*SET EXERCISE*
Reproduce the entries from the line containing "You are a GUI" through the end of the entries, changing "Email Address" to "Username" and leaving everything else as it is. Omit the pictures.

*EXTRACTED INFORMATION*
[START]
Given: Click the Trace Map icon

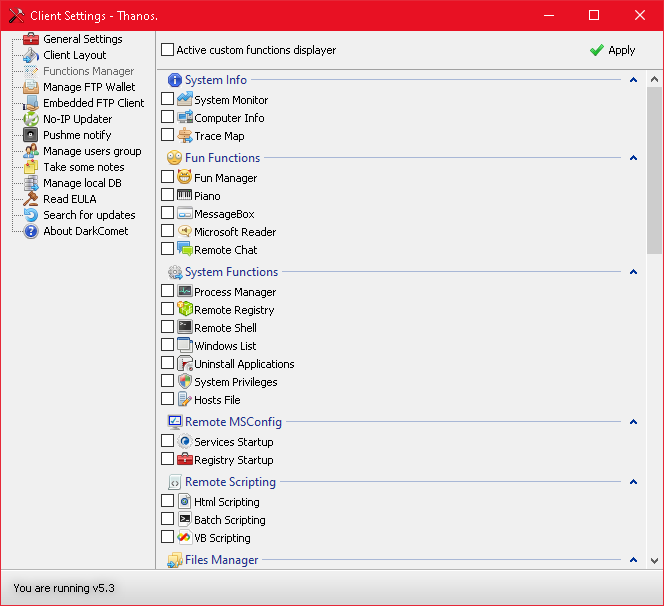Looking at the screenshot, I should 185,136.
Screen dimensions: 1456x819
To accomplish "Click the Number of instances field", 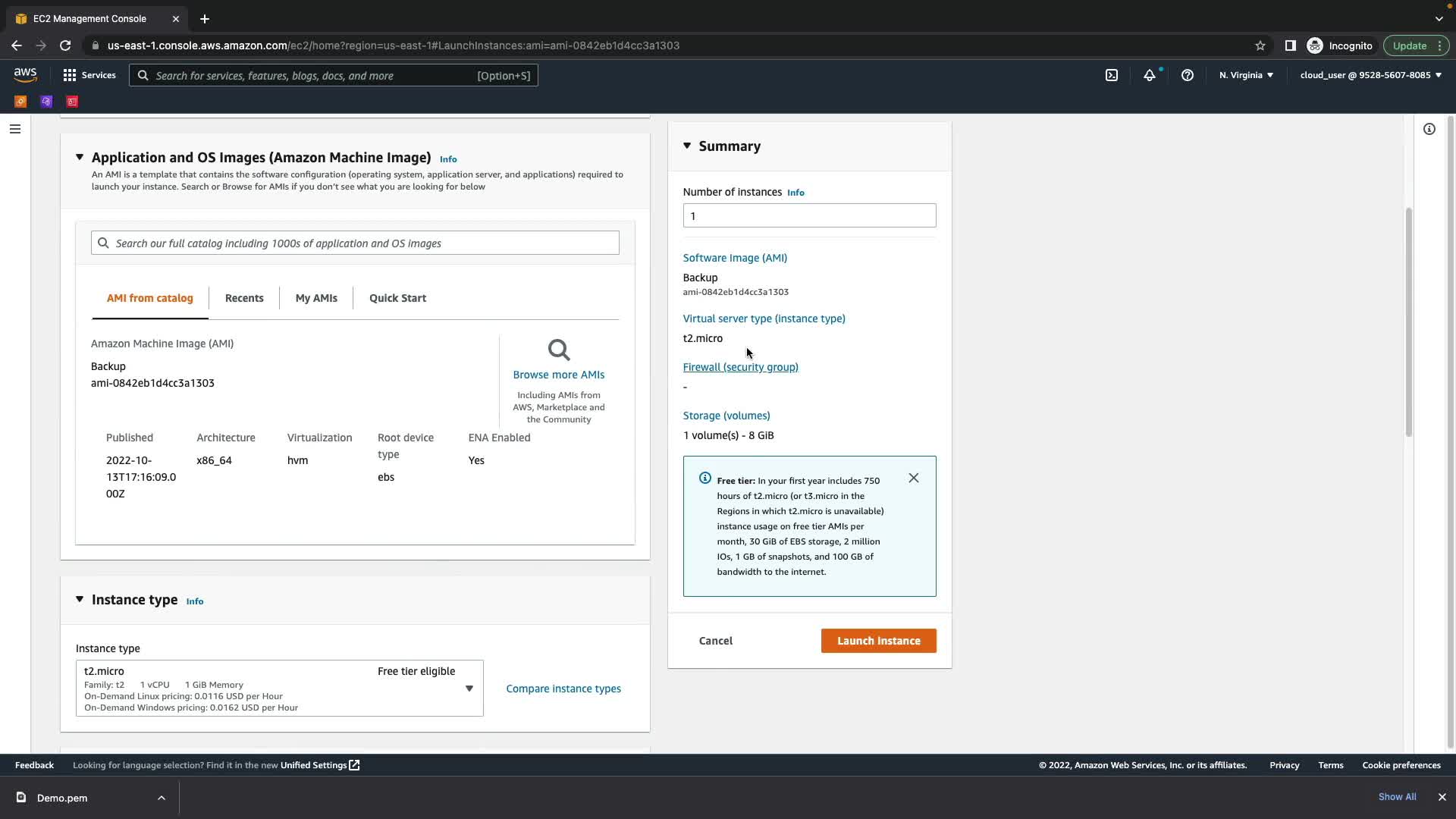I will [808, 216].
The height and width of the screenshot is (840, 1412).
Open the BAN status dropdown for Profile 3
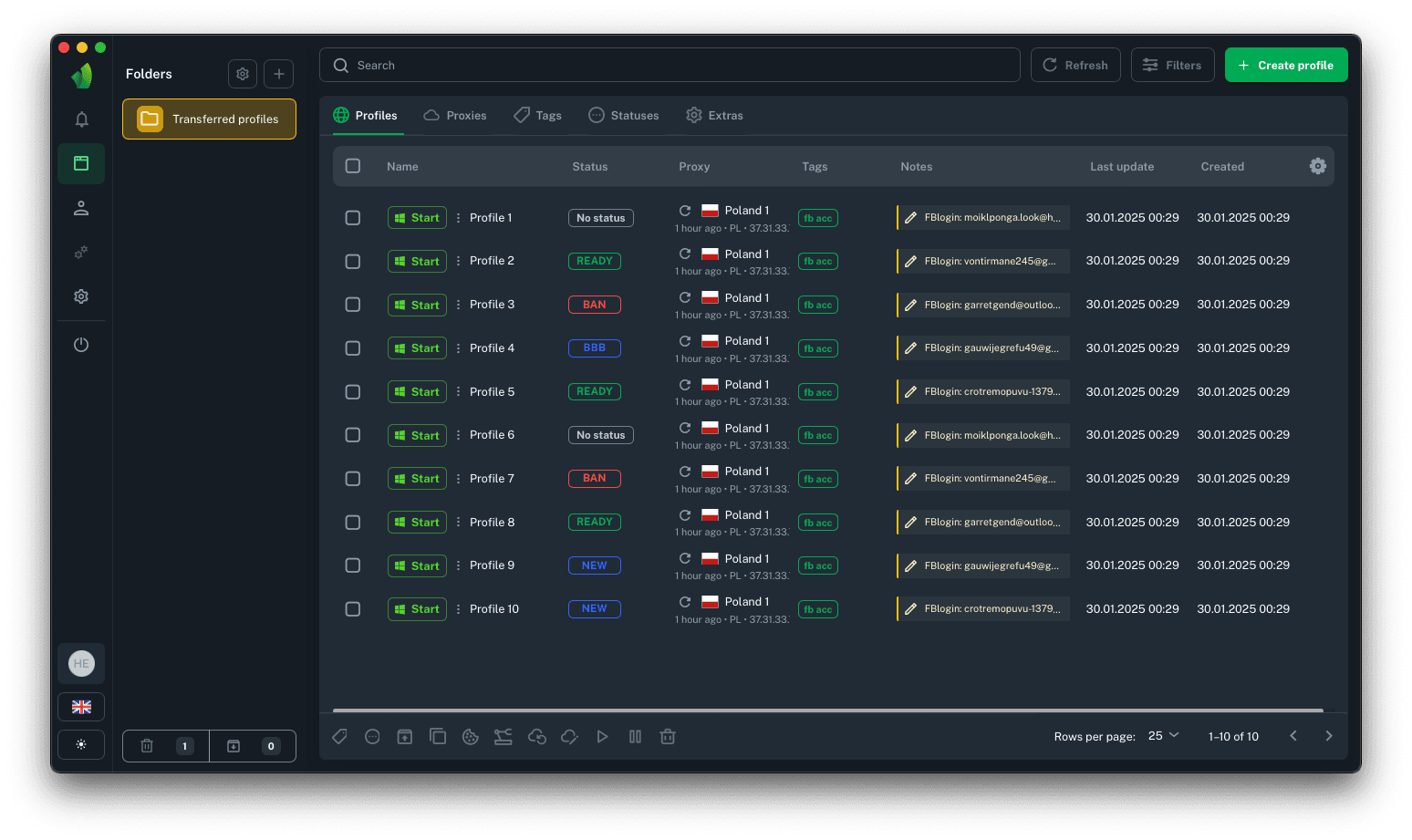pyautogui.click(x=594, y=305)
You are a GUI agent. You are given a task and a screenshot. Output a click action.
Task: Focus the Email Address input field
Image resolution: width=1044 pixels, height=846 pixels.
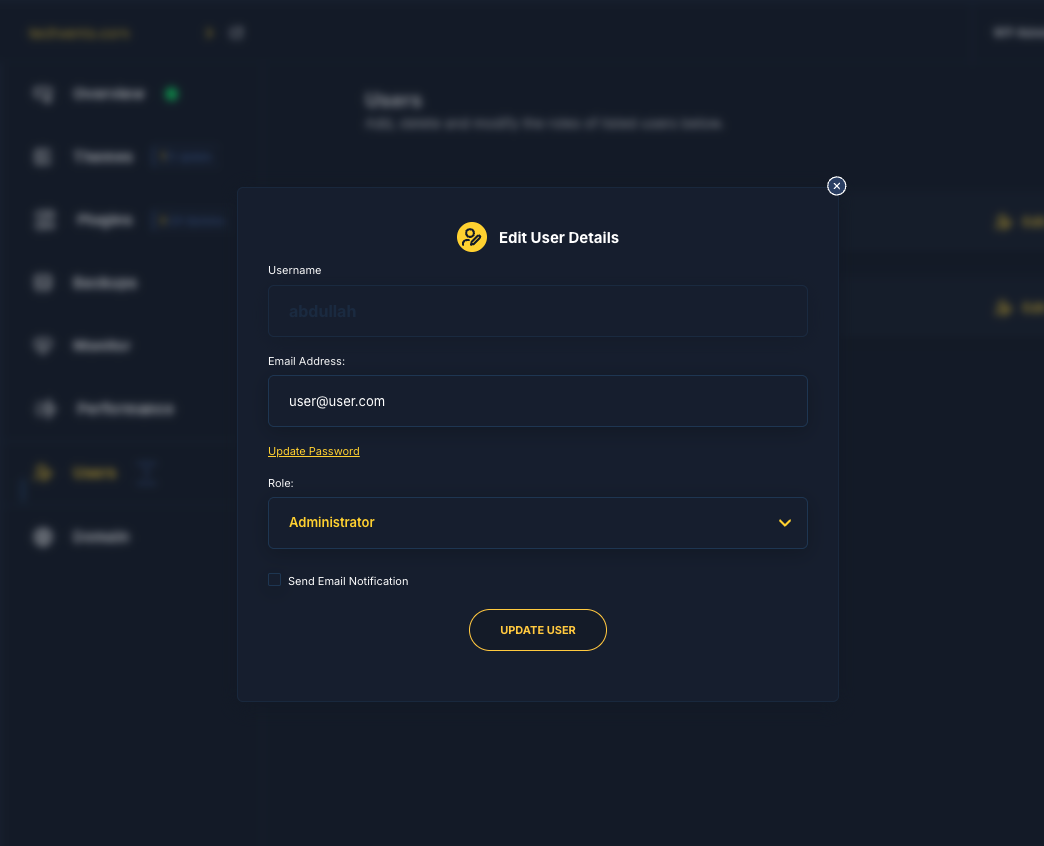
[END]
*RESPONSE TO THE EXERCISE*
You are a GUI agent. You are given a task and a screenshot. Output a click action.
Task: Focus the Username input field
Image resolution: width=1044 pixels, height=846 pixels.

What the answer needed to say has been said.